▶ Your instructions
Look through the lines below, find those with the word "section", and copy them.

=== Material provided ===

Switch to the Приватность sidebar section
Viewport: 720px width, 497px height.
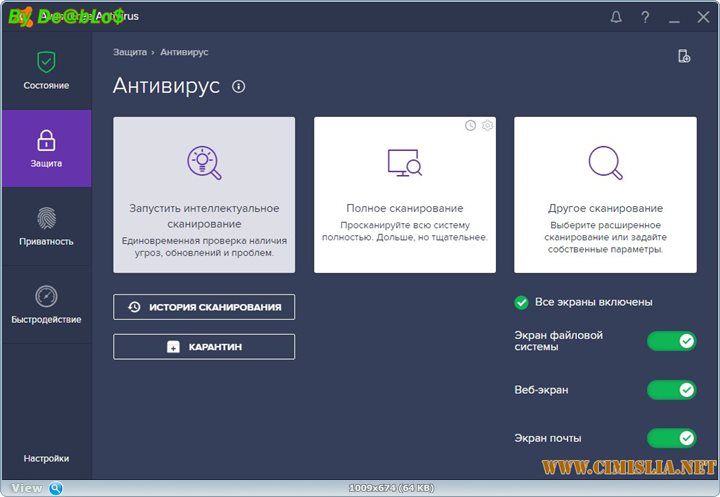point(46,227)
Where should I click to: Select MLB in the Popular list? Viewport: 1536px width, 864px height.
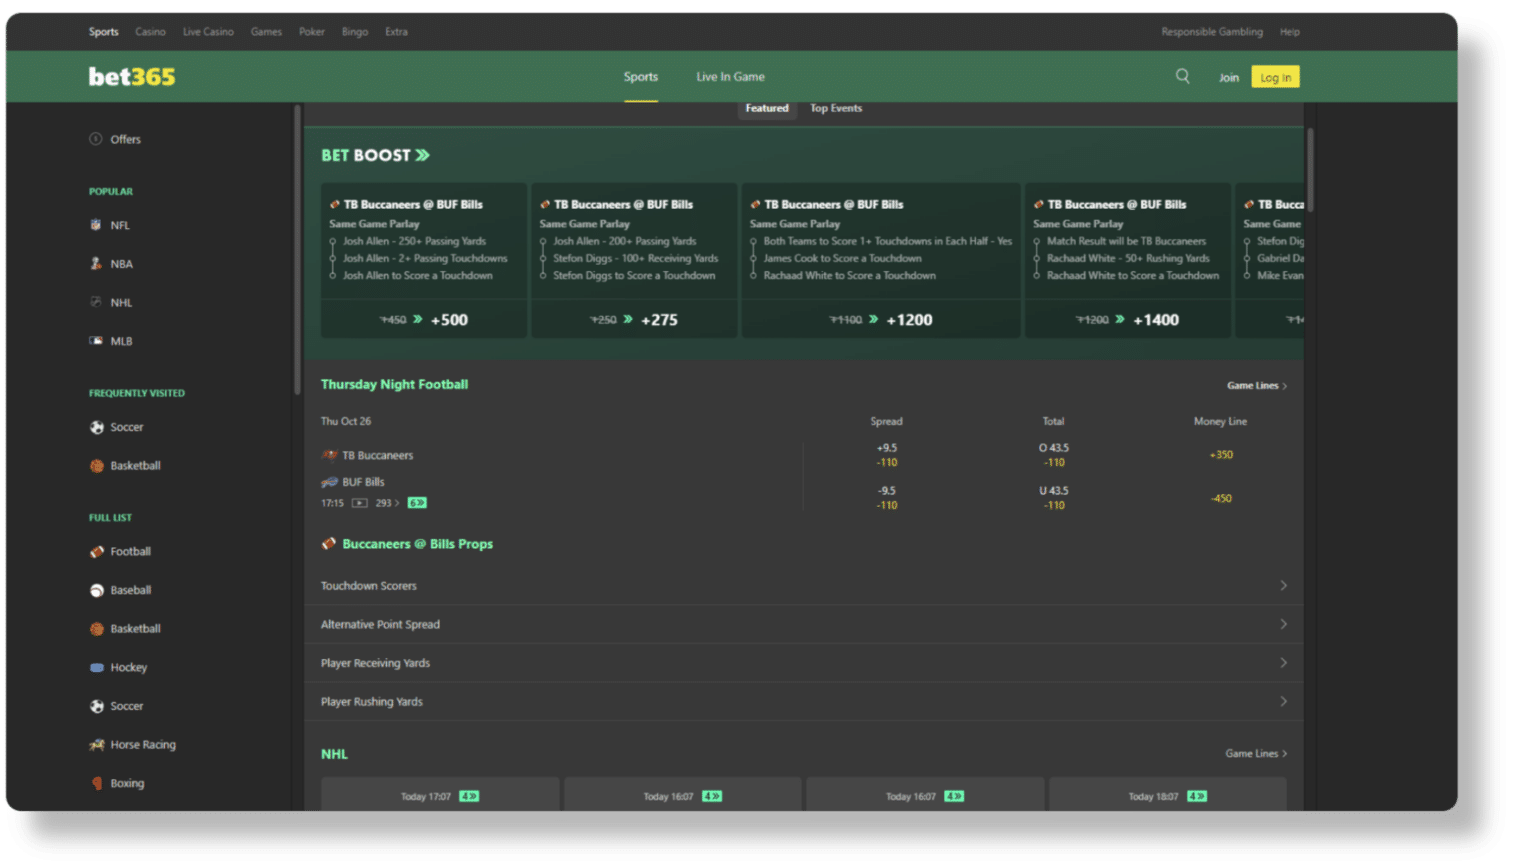[120, 340]
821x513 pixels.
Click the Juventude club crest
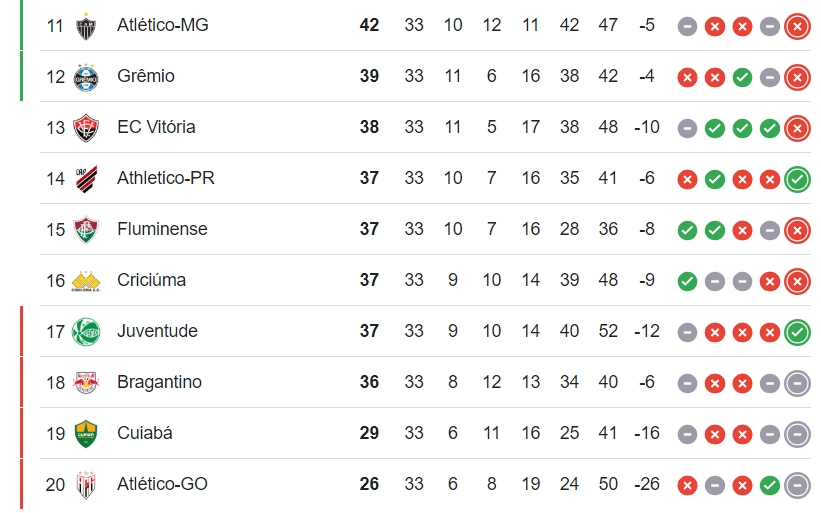coord(86,332)
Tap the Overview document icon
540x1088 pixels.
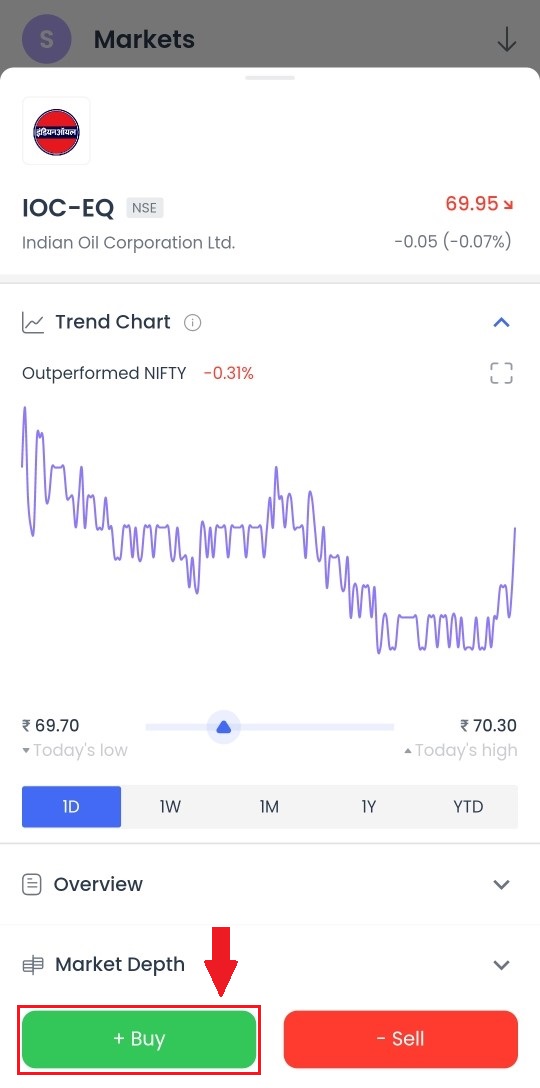(x=32, y=885)
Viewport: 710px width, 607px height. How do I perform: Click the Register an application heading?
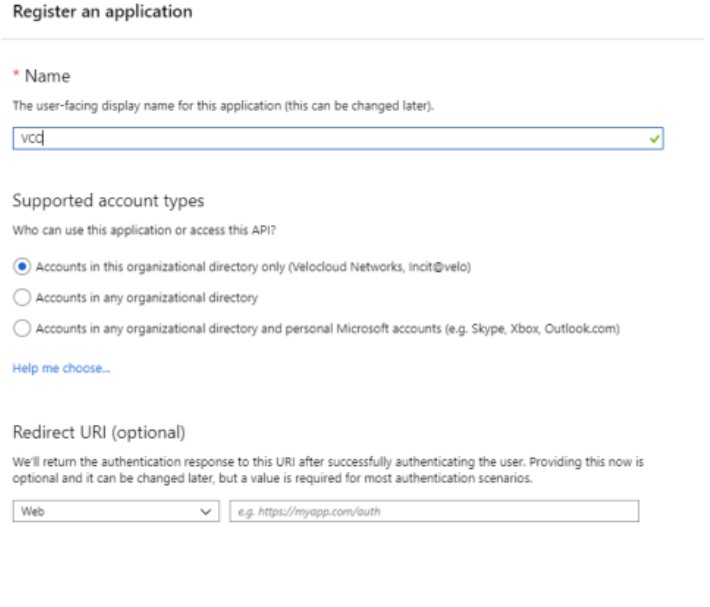[x=102, y=11]
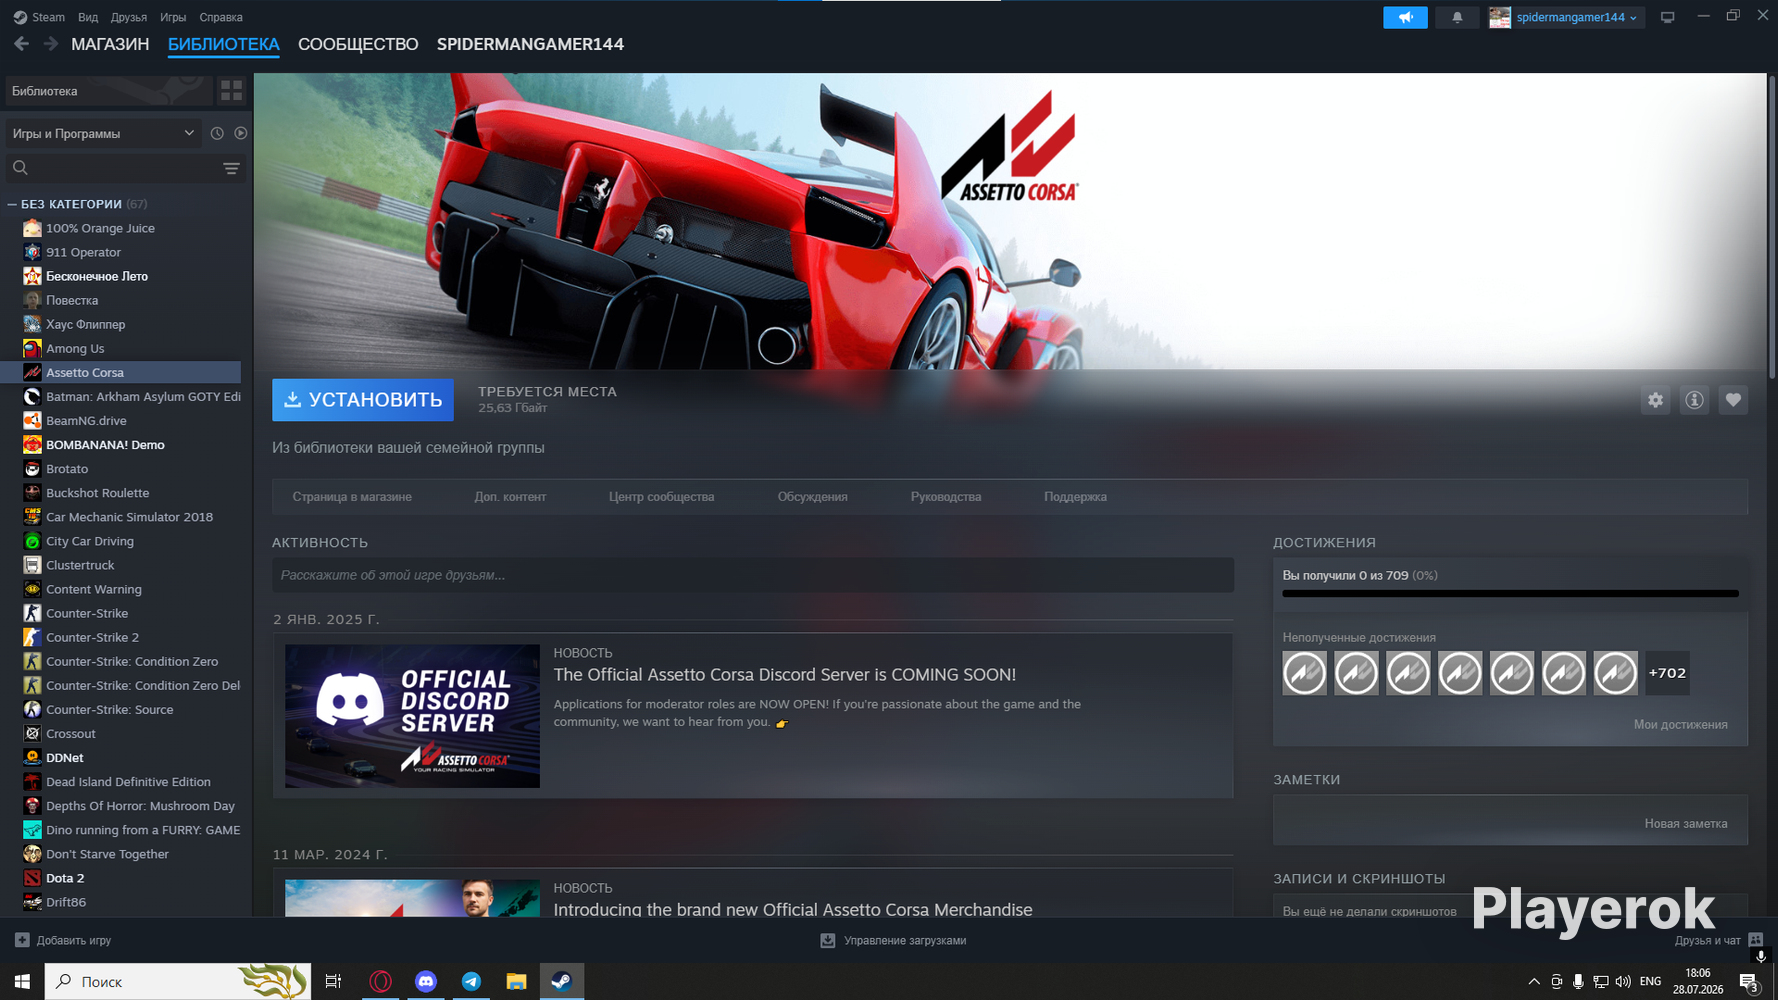The width and height of the screenshot is (1778, 1000).
Task: Open the game settings gear icon
Action: click(1656, 400)

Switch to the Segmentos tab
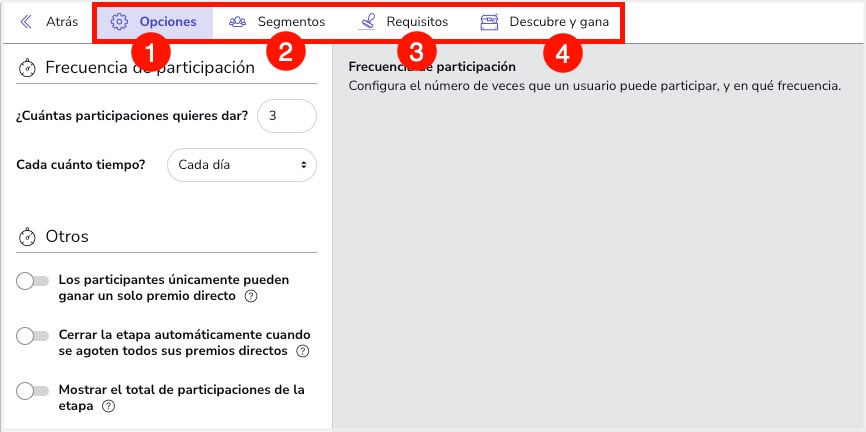click(x=290, y=21)
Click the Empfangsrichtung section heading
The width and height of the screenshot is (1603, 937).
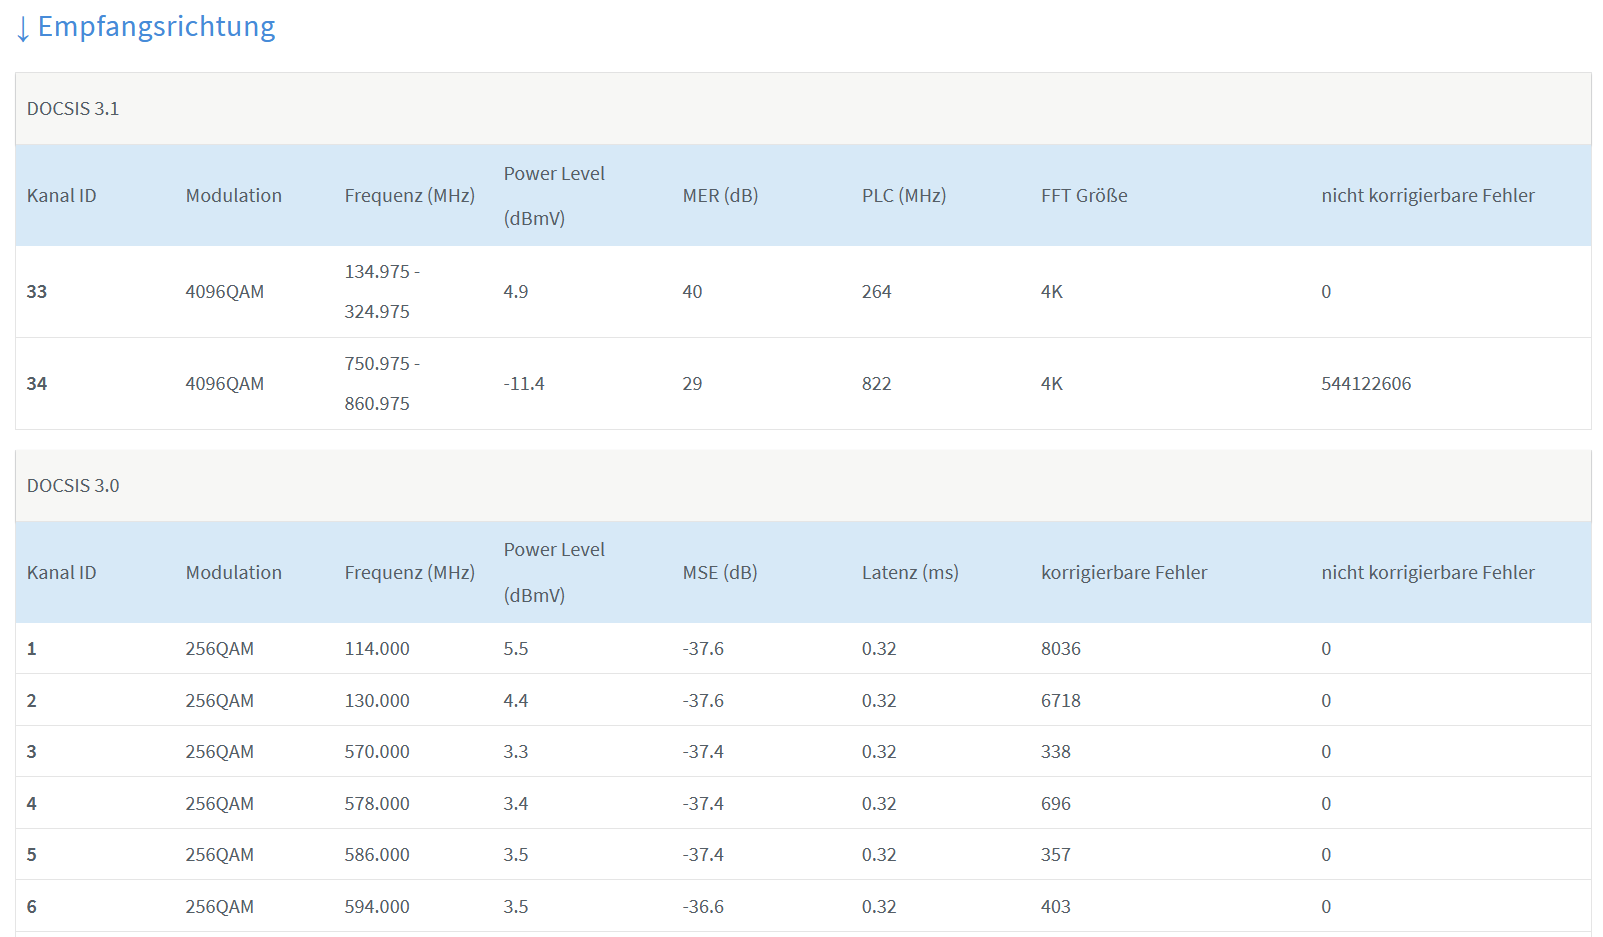156,27
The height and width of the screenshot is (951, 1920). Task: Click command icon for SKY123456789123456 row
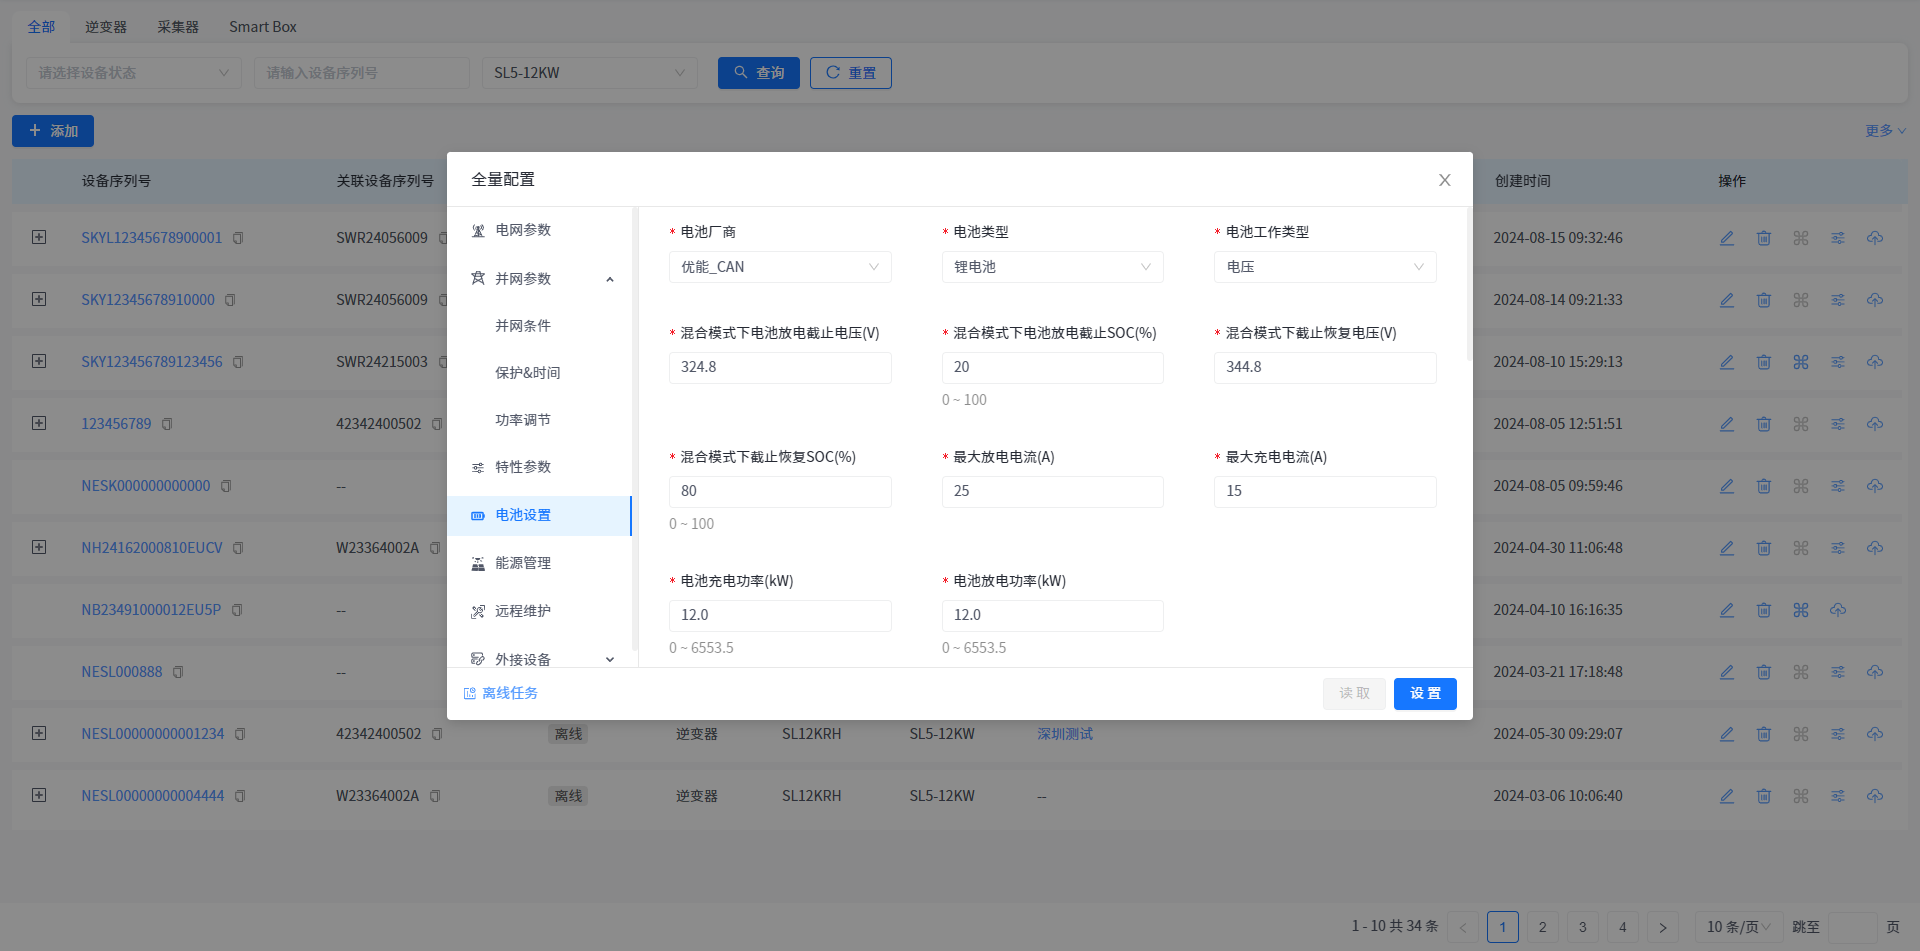1801,362
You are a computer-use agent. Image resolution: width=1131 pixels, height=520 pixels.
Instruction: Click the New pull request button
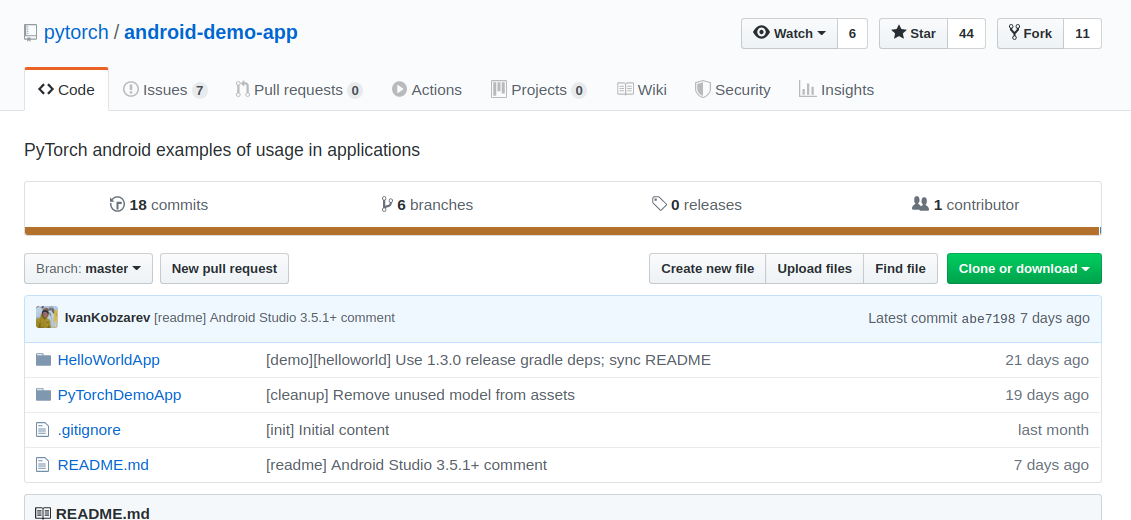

===

▶ Result of this task
Switch to the Приватность sidebar section
Click the Empfangsrichtung section heading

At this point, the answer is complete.